I couldn’t say exactly what it was I saw and felt. The moment was fleeting, shorter than a pause but there had been something. For just the briefest of seconds I thought I saw a young, dark haired man laughing at me. He wasn’t tall and he looked too thin to be a threat to anyone. But the moment was too quick, too fast for me to really take in his appearance. Even if someone presented me with his picture now, I still couldn’t say if this was the man I thought I saw.

Still there was something more. What bothered me about the incident wasn’t so much what I saw, but how I felt. It was admiration, interest, a sense of camaraderie with this unknown man. If we were friends as Margaret claimed, and I had no reason to doubt her, then we were very good ones. The longer I thought of him, the more I felt I should feel his loss; that it should hurt.

Yet there was nothing. I felt no more for this man than if I read his name in the local paper and gave a momentary shudder that so young a life was ended. He would have been forgotten as soon as I finished reading the page. I wasn’t thinking that to be mean. It was what I felt.

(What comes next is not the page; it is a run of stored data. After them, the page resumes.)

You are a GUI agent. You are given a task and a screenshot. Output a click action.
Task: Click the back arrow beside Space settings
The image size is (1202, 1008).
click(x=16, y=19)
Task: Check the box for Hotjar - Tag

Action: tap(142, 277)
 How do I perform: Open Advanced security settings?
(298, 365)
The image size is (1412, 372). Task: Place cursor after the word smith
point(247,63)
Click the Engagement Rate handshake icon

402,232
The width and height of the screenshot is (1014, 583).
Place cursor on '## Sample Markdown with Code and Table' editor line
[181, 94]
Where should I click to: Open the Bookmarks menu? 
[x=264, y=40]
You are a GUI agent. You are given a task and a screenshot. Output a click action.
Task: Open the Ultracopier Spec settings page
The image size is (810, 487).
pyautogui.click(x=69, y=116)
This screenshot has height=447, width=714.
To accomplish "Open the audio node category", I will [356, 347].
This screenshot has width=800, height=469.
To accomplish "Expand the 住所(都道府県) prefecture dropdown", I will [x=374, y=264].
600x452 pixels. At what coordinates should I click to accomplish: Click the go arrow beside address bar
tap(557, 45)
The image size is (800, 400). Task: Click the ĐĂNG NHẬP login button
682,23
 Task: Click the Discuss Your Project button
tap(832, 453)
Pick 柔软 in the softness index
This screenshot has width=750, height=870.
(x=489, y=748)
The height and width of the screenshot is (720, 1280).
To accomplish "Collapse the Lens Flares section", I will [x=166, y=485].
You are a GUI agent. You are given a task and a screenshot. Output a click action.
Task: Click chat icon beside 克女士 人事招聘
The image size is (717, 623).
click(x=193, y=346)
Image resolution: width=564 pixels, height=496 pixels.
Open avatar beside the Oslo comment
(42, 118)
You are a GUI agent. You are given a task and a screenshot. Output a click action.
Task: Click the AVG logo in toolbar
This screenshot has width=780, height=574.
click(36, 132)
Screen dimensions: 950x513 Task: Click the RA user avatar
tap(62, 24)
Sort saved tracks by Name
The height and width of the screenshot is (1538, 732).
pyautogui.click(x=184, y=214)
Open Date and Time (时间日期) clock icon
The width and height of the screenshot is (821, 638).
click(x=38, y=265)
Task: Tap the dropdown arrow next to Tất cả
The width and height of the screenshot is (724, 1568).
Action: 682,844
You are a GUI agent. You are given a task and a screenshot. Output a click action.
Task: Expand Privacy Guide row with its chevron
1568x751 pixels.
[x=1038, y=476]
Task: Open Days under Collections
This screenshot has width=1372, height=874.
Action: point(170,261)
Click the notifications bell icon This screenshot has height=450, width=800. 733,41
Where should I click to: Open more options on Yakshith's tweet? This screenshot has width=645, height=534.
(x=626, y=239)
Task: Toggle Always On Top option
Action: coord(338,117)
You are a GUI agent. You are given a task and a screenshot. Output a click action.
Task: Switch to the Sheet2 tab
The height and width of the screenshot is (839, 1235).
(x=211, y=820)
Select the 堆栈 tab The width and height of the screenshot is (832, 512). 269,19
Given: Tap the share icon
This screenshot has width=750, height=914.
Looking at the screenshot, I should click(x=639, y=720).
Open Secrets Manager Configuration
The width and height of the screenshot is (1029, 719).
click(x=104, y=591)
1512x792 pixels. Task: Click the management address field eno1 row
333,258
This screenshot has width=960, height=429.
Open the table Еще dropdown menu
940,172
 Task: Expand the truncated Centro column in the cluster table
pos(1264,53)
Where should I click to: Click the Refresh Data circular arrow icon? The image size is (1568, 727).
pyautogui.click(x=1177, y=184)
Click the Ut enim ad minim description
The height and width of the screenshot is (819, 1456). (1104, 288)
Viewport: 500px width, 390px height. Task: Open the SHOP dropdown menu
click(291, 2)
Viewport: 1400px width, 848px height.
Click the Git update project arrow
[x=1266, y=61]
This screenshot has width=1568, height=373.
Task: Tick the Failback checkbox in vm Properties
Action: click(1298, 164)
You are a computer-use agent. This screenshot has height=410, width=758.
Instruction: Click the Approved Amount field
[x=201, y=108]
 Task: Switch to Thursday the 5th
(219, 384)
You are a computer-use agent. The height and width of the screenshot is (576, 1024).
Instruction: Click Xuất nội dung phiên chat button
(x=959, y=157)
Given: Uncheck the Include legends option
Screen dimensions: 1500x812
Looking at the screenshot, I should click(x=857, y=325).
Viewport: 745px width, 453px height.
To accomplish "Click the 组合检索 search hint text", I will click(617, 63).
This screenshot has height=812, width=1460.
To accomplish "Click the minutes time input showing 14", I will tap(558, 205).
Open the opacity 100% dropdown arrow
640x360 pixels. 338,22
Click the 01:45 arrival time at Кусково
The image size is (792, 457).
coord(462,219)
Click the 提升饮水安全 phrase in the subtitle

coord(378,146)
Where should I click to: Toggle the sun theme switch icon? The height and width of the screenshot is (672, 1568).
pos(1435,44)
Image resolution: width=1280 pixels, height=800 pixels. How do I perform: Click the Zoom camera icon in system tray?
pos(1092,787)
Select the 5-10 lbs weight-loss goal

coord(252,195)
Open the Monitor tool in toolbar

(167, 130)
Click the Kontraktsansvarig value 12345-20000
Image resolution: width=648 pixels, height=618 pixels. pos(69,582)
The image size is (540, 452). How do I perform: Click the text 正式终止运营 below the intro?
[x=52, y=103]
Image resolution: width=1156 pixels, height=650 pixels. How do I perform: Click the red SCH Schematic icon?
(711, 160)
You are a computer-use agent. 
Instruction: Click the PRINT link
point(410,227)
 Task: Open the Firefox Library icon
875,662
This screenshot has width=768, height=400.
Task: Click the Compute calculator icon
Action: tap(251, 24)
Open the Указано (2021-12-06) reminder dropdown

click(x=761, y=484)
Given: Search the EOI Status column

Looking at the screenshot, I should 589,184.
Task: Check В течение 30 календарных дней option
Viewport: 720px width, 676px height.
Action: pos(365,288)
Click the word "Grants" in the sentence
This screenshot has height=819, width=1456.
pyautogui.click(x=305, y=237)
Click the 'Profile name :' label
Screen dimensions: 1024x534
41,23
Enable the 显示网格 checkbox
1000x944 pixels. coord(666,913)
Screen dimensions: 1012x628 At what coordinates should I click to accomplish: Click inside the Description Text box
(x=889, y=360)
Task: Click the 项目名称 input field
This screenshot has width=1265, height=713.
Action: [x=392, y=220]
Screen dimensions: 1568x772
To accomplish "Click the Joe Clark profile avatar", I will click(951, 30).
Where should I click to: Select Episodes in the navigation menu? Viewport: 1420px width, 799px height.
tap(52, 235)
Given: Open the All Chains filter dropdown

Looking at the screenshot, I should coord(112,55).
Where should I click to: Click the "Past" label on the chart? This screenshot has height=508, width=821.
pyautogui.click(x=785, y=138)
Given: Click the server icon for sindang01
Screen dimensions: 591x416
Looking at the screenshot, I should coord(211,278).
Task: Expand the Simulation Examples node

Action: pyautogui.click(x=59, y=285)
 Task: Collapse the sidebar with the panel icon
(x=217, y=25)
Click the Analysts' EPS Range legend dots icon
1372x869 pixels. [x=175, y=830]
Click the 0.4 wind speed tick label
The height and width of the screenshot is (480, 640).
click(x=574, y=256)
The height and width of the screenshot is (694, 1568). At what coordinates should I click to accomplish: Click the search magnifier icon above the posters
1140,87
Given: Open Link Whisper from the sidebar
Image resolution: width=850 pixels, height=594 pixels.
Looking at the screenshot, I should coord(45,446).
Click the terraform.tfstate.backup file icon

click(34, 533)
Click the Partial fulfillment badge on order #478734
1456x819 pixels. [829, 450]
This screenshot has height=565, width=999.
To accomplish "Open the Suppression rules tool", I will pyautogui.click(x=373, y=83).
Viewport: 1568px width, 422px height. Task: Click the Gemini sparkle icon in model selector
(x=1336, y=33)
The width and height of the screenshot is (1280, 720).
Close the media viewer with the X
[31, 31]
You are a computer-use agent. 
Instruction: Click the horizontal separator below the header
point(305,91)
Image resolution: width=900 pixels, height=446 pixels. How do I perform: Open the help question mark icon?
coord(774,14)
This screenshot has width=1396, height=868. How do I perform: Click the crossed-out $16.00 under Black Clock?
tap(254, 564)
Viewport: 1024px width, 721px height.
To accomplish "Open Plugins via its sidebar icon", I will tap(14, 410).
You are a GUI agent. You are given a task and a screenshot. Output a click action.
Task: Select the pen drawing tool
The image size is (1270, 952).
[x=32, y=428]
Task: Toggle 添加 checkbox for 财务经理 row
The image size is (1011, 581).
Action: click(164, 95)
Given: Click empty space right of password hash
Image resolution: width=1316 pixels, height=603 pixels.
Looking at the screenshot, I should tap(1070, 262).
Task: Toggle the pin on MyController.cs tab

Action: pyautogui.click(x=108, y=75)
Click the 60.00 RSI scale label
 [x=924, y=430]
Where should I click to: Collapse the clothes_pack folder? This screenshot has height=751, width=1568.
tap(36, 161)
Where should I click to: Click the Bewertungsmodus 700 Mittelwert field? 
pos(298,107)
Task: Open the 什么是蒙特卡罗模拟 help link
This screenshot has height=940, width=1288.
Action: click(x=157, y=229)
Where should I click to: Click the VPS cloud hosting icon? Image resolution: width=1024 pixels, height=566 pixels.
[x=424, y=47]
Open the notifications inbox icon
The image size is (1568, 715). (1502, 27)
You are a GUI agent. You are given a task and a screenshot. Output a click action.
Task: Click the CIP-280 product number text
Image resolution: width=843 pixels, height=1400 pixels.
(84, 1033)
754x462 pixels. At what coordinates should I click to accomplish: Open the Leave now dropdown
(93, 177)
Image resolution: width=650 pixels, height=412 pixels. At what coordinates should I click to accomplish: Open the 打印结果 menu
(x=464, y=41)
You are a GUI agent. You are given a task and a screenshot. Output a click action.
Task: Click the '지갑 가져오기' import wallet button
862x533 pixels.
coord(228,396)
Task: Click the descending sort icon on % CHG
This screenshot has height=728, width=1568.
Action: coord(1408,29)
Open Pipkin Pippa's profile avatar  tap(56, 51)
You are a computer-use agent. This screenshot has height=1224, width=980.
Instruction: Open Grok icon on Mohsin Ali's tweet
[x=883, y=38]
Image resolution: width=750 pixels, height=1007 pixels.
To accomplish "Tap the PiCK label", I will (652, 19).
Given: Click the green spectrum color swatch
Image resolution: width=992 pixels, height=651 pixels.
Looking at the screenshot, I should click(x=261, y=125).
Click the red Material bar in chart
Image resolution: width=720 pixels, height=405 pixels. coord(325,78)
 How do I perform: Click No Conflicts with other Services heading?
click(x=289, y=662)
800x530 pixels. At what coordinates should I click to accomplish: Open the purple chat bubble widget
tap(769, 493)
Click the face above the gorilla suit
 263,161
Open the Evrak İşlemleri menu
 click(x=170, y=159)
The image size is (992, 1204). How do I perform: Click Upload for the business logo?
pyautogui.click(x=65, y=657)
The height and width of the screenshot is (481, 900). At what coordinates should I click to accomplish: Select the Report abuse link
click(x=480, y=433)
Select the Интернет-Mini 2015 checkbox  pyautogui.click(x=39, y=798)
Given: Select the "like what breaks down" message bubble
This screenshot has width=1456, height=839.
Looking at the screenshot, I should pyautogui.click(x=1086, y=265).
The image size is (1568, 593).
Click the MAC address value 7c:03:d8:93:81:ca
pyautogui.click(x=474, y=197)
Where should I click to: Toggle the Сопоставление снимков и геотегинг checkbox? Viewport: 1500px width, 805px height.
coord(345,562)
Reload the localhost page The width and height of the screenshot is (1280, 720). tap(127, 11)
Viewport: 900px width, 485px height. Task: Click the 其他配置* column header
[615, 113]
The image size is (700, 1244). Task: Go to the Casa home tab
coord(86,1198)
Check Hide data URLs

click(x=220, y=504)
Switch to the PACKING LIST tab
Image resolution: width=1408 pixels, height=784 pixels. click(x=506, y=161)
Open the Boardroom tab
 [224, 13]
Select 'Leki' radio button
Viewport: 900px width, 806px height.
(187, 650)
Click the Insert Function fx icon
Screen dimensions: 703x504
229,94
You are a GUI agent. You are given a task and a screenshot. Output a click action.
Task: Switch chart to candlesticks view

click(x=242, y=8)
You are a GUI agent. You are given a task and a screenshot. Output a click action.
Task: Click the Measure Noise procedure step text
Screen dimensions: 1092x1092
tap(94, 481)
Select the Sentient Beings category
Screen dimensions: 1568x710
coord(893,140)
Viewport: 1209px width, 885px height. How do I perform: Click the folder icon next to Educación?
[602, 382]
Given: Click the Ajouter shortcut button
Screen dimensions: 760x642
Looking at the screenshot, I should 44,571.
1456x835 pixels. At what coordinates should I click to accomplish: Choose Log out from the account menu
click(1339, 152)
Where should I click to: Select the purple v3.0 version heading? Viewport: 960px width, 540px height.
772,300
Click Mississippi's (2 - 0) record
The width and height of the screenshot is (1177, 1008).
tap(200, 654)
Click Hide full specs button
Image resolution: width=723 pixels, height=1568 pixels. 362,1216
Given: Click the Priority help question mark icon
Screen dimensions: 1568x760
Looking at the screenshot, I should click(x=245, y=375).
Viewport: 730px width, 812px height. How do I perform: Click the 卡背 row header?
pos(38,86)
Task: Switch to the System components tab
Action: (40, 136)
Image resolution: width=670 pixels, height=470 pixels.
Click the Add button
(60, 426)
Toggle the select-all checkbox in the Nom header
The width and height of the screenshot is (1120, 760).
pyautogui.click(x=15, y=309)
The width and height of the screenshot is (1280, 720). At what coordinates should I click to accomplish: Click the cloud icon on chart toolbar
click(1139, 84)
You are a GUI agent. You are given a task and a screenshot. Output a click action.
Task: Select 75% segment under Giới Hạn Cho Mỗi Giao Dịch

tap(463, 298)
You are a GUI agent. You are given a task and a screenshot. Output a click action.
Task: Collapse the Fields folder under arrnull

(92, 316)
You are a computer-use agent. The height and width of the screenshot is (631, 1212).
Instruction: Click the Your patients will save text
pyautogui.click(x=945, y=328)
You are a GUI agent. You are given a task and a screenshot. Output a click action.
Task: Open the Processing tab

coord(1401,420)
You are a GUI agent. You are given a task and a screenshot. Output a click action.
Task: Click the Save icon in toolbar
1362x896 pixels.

When Margaret bowed her head, I could see her shoulders shaking from the sobs. My small companion, my inner voice urged me to go there and I did start to move, taking several steps before coming to a grinding halt.

A sense of doom, that something was invariably wrong if I chose to go to her filled me and I stopped. I had no idea where this feeling came from. It was just the two of us there, or rather it was me watching from a distance and it stayed that way as I found myself retracing my steps and going back to the gate. The feeling that I was nearing a barrier that I would strike it and be propelled backwards was so strong that I found myself running in the opposite direction.

I couldn’t go forward. I had to take steps back.

By the time I reached my car, I saw my hands were shaking. The feeling of doom had increased further that I nearly raced off, rushing back home to escape it. Only when I entered my home, and felt the peace and comfort that it always gave to me did I start to relax.

What had happened back there, I asked myself? My brain ran wild with the images of what occurred while at the Hales, but none were bodily threatening. Yet, that was what I felt. Pouring myself a small I drink I sipped at it slowly, only managing to drink a small amount before setting the glass down.

Perhaps that sense of dread had been fueled by the news of Fred’s death. The man did die tragically, and only now was I coming into terms with what that actually meant. But somehow it was more than that. As hard as I tried, I couldn’t pinpoint what it was that made scared me. It may only have been a feeling, but it touched me as deeply as if I had been shot or stabbed. Either way it caught my fears and toyed with them, manipulated until it got its victory.